Masz ochotę na chwilę relaksu? Na myśl o słodkim nic nie robieniu uśmiechasz się szeroko? A może zastanawiasz się gdzie spędzić najbliższy weekend? Puszcza Białowieska jest świetnym kierunkiem niezależnie od terminu, a trzygwiazdkowy Hotel Białowieski Conference Wellness & SPA zacnie ugości w swoich progach ;)

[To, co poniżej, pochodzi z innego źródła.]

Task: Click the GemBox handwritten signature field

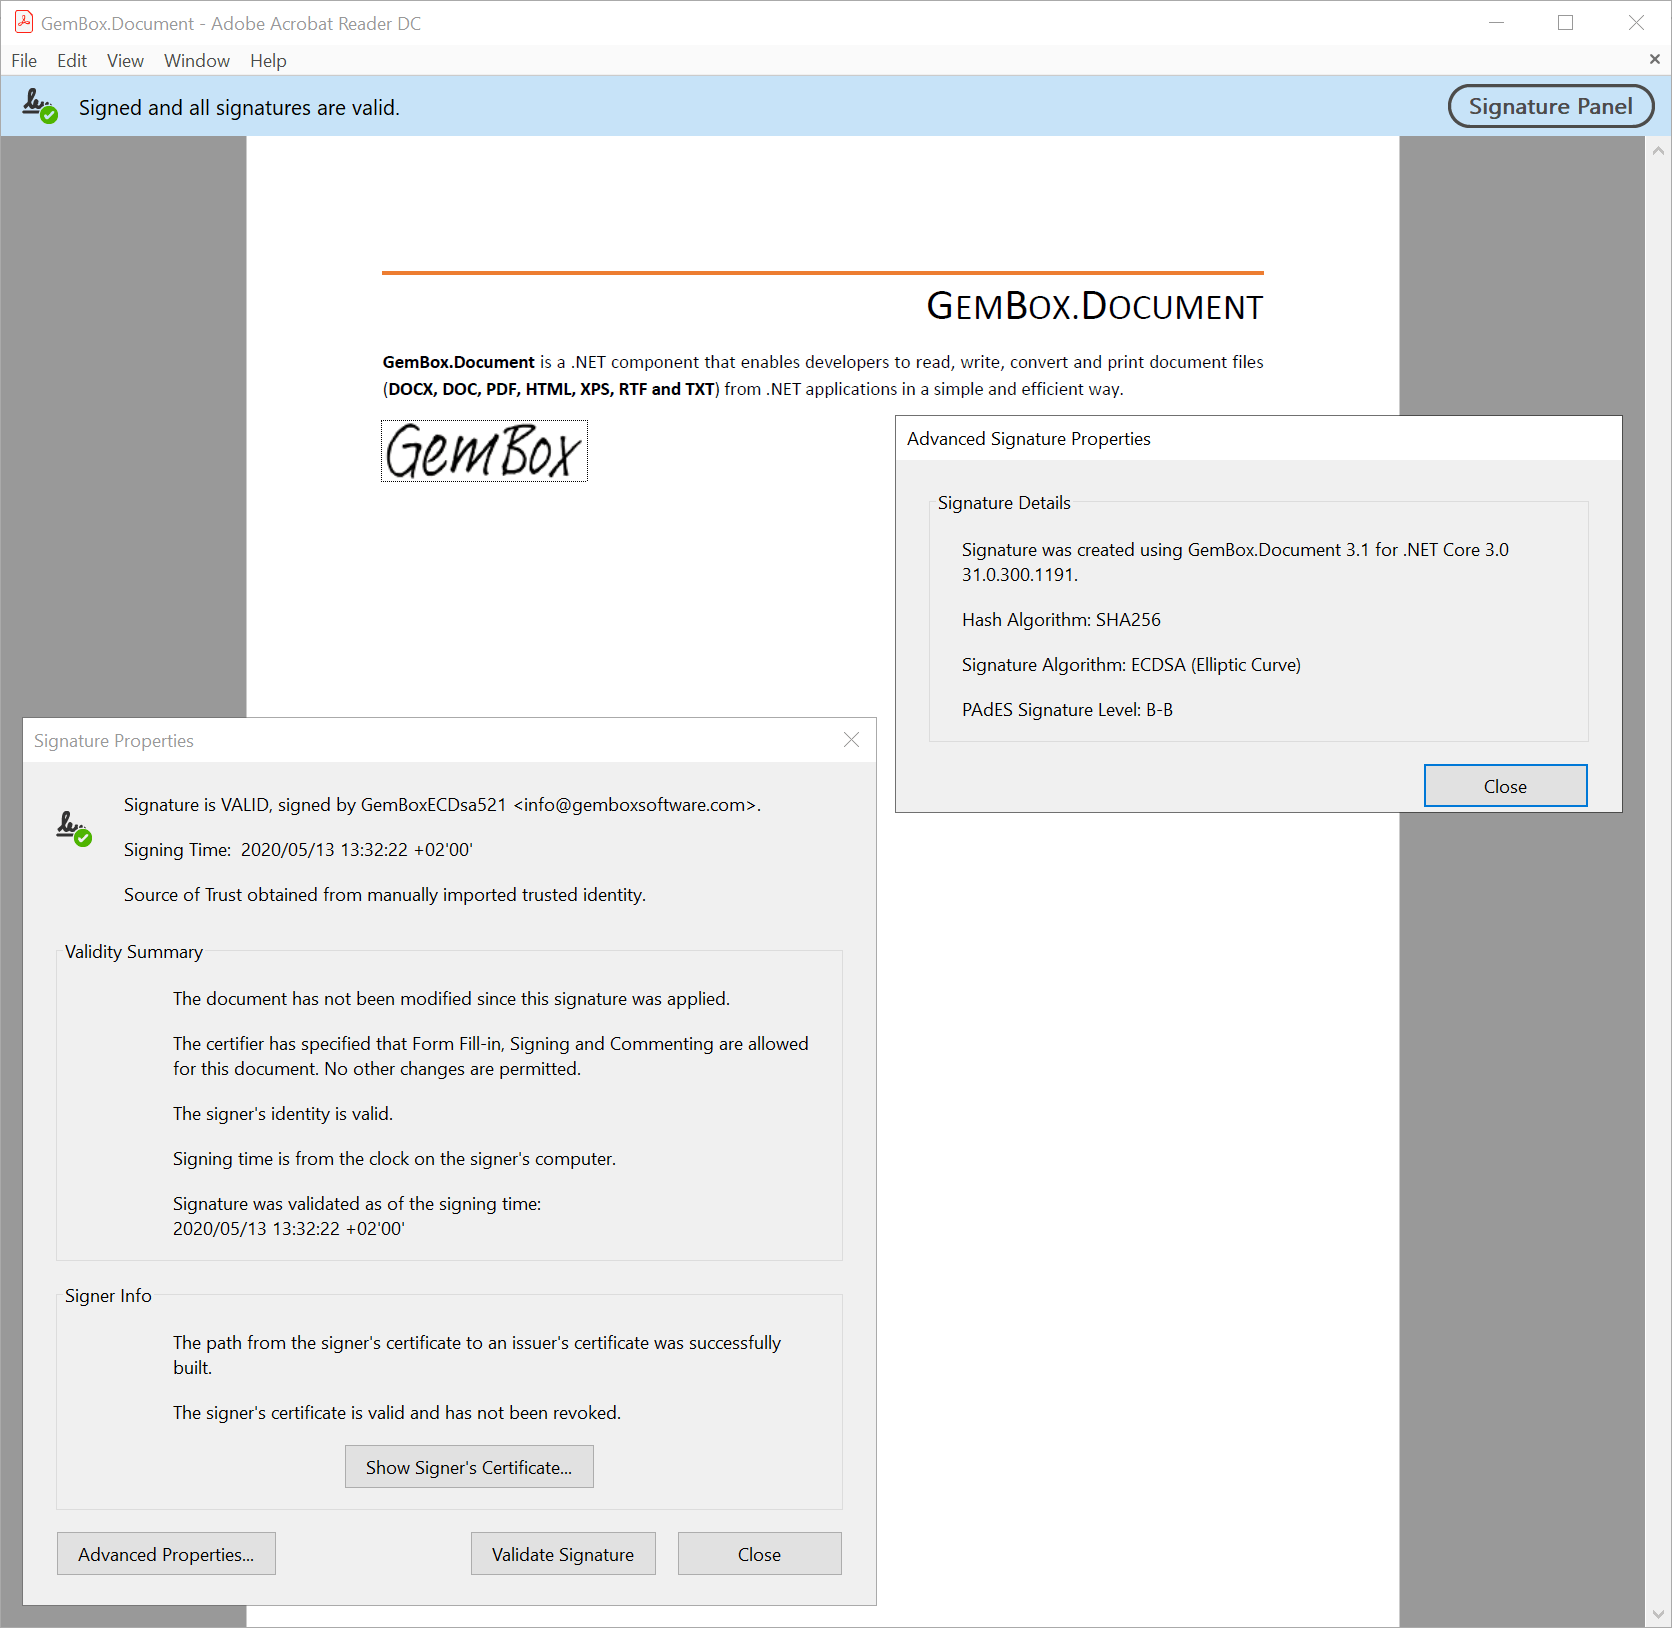Action: [x=484, y=452]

Uwielbiam Podlasie (to już pewnie wszyscy wiedzą!), a puszcza jest jednym z moich faworytów :) Co najmniej raz w roku, pakujemy rowery do auta i jedziemy pod białoruską granicę aby się dotlenić, odstresować i odprężyć! A gdzie jak gdzie, ale w takich okolicznościach przyrody to sama przyjemność. Kilka razy byliśmy w puszczy i za każdym razem dzień lub dwa padał deszcz, więc żeby nie było sytuacji, że nie ma co ze sobą zrobić bo mamy załamanie pogody i mży, pada czy leje szukaliśmy hotelu z fajną strefą spa, która nie pozwoli na nudę w razie niepogody…
Tak trafiliśmy do Hotelu Białowieskiego usytuowanego na samym końcu Białowieży, tuż przy skraju puszczy – cisza, spokój i szlaki piesze oraz rowerowe tuż obok :)
W trakcie meldowania zerka na nas spod oka żubr ;) Cały hotel utrzymany jest z jednej strony w nowoczesnym stylu, jednak z wieloma myśliwskimi akcentami, szczególnie w częściach wspólnych jak restauracja czy recepcja mamy puszczański klimat… więc tu i tam, znajdziemy wypchane zwierzęta czy poroża – ot, taki rejon ;)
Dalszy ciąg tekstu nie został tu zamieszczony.